So the press coverage for "You Can Choose Your Friends" has been blanket over the weekend. On the whole it has been very positive, with a few dissenting voices (mainly in the Mail newspapers apparently, which I don't mind at all). Even my natural enemy, the Telegraph has been complimentary, saying my writing is even better than my stand-up - but then given that they thought my stand-up was the worst comedy experience of 2005, then maybe that isn't such a compliment after all.
I will put everything up in the downloads and/or the press sections of the website as soon as I have it, so you can see what the journalist scum idiots have to say. It's strange and not entirely pleasant to be under the microscope again in such an intense way and inevitably even amongst all the good stuff, it's the occasional negative comment that annoys and grates and stays in one's head.
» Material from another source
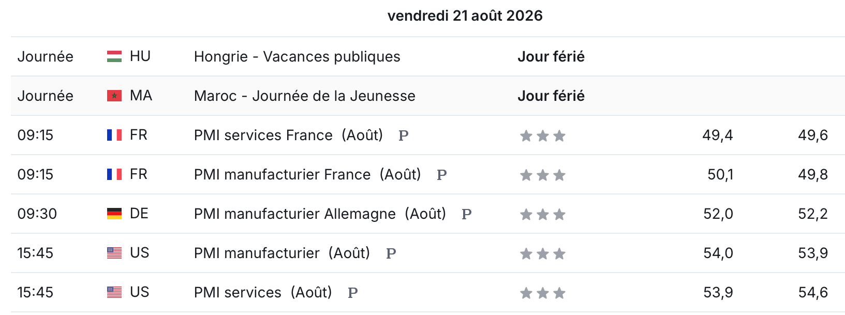Click French flag beside PMI manufacturier France
845x315 pixels.
(x=114, y=174)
But I am glad for once to have been involved in a project that is getting properly trailed on the channel and covered in the papers. But it's the reviews the day after and the audience share that are important (and probably most important if the people who watch stay watching for the full 90 minutes), so do watch on Thursday and get all your friends to as well - especially if you are friends with someone who has one of the boxes that goes towards collating audience figures. I'd love to do more of these, even if it is like My Family according to one of the previewers. The idiot. Would love to know what you all think about it too, so do let me know. It's a bit different than my stand up work, but I hope it's still subversive despite its apparently innocent appearance.
I was having a drink of the terrace of the Riverside Studios with friends tonight. It brought back memories of TMWRNJ series two, as we'd sit out here drinking vodka and Red Bull all Sunday afternoon after the broadcast. And also of "The Other Boat Race" as the bridge which signified our victory was only a hundred or so metres away. Ah time passes so quickly. Eight years since TMWRNJ now folks. Hope that makes you feel as old as it makes me feel.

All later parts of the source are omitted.